Superb. Hard to watch, but subtle, this film is an excellent story of the pressures that can be put on individuals and where that leads. the best film I've seen in years.
Brillant! really enjoyed it and well worth a watch, the acting was good and the storyline very enlightening of the situation on the west bank
What a remarkable depiction of the stresses of the occupation at a human level. Brilliantly evokes the circumstances which diminish the lives of occupier and occupied and gives a real feel for the day to day experience, leaving the watcher to wonder how much tragedy there must be before a solution is found. Some truly fine performances and a lead character with real nobility.
The story of Omar is one that works on several levels. It’s a romantic drama of one man’s love separated by a graffiti-covered wall in occupied Palestine. It’s a tense thriller with plenty of running and gunning chases that sneak up on you without warning. It’s an informant piece of one individual torn between his loyalties. Any one of these stories could encompass a feature length movie, but all these elements coupled together form an intense and personal experience unlike like any other Israeli movie.
The title character spends his days fawning over his one love Nadja and joking around with his childhood friends, Amjad and Tarek. They sit around doing impressions, make some jabs and maybe use their gun to shoot at some dead electronics out in the dusty fields. But his chums take on a different brotherhood at night when they transform into freedom fighters, silently picking off soldiers from a distance. One night after a successful sniper job on an Israeli soldier, Omar and his comrades disperse and ditch the evidence successfully. And, yet, undercover agents still manage to track them down. After a frantic scurry through the alleyways and streets, Omar is captured and sent to prison. While interrogated, Omar admits that he will not confess as if he were a stone-built soldier.
The truth is that Omar is weak. He is frightened, emotional and the operation to snipe a soldier was more of random aggression than a politically-motivated assault. Not being a soldier entirely dedicated to the cause, Omar conforms to the request of Agent Rami to work undercover and handover Tarek. Hoping to remain aloof, Omar tries to play both sides. His mind is more preoccupied on his love for Nadja which slowly deteriorates over time. Their love concealed behind corners and passed notes takes its toll with the increase of activist strategies and the military watching over Omar like a hawk. Poor Omar just wants to be with his love and believes that going with the flow of both sides can keep him balanced.
The tragedy of it all is that it doesn’t work out for our protagonist. We know it and perhaps Omar knew it in his heart. The tone of the film doesn’t shift as heavily into the politics or religious aspects of the Palestinian occupation setting, making it far more of a personal experience than a national expression. We are merely taken for the ride inside Omar’s head with how he views this current conflict and how it affects his own life. He’s not deeply concerned for specific freedoms, not fully devoted to either side. He let’s himself be played by his friends and the authorities because he feels helpless. He’s not a freedom fighter or a spy; he is just a hopeless romantic who happened to fall into those professions.

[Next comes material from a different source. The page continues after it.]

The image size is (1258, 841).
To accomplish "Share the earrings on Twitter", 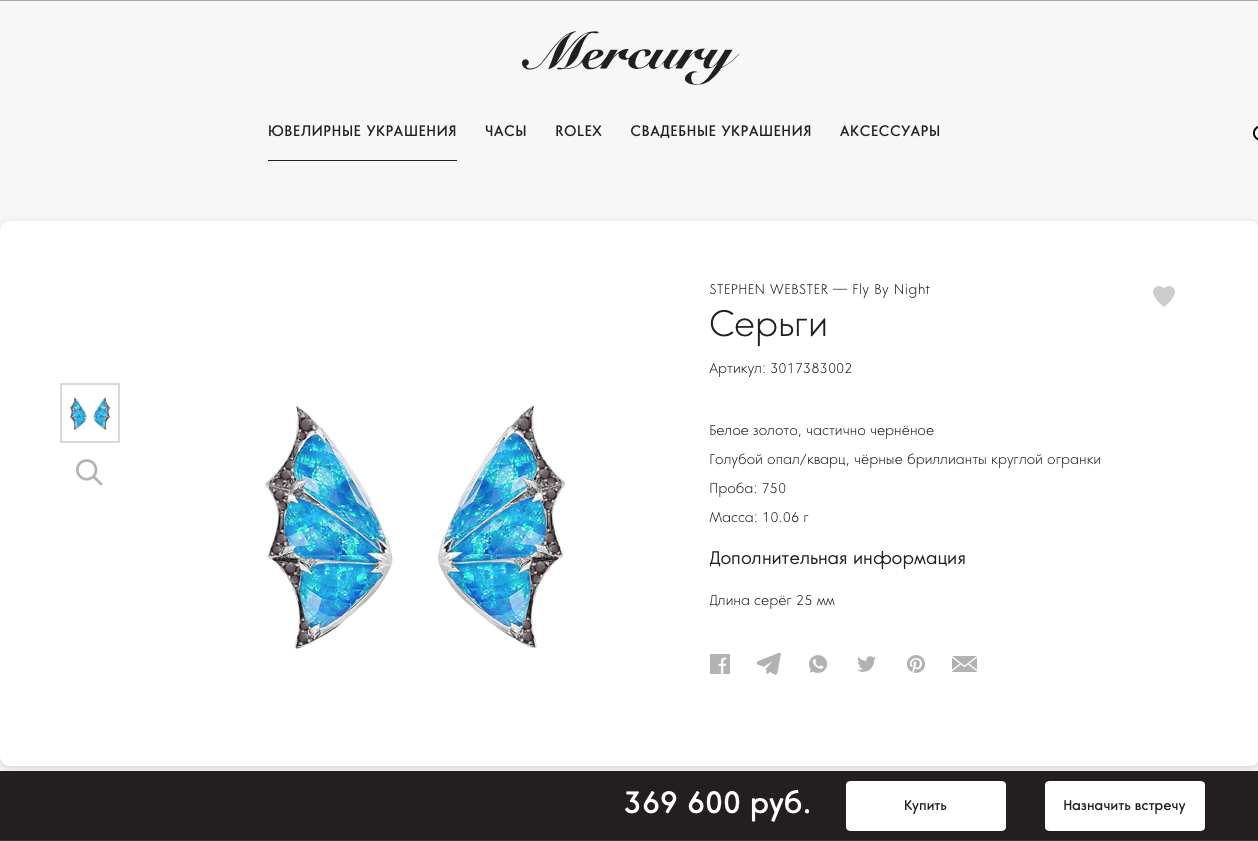I will [867, 664].
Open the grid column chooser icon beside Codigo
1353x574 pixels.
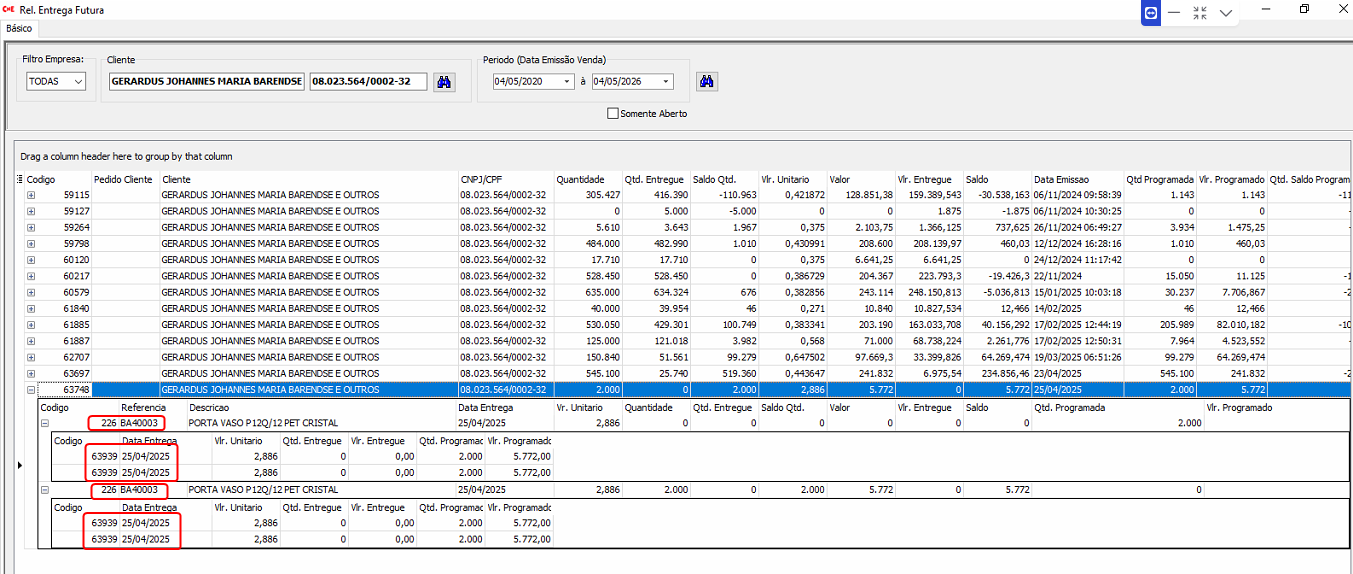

Adam Bakri plays the role of Omar perfectly invoking a subtle level of fear beneath his towering and stoic appearance. He embodies the human spirit that seeks the pleasures of love, but also the unfortunate consequences of simply going with the flow. It is Omar’s almost benign approach to the struggles of the area that result in his world collapsing. This is a world where you have to choose a side. The few that don’t want to play end up sacrificing their souls to live another day. The memorable speech from the 1976 film Network comes to mind where reporter Howard Beale states that we’re content with our lives as long as everyone else leaves us alone. But Baele doesn’t want to leave us alone as he wants us to get mad as it is the first step to solving a problem by reacting and acknowledging it. Omar does not get mad and the price is a bitter pill.
Omar was directed by Hany Abu-Assad (Paradise Now) and is incredibly well shot. Such memorable visions include the tall separating wall Omar scales and the tight nooks of the town he scurries through to avoid capture. I especially appreciated how there are several chases through the streets and not a single one feels shaky or bumpy with the camera. We get to see every inch of these alleys clearly with detail as opposed to a fast blur. I think the one shot that left the biggest impression on me was a moment where Omar attracts the attention of the wall patrols. They force him to stand on a rock and then laugh about it off to the side while they with each other. Omar gets off the rock demanding to know their reasoning, is smacked with a gun and forced to go stand on another rock. It’s a painful reminder that a quiet society of followers can be forced into anything foolish and punished for not playing the blind idiot.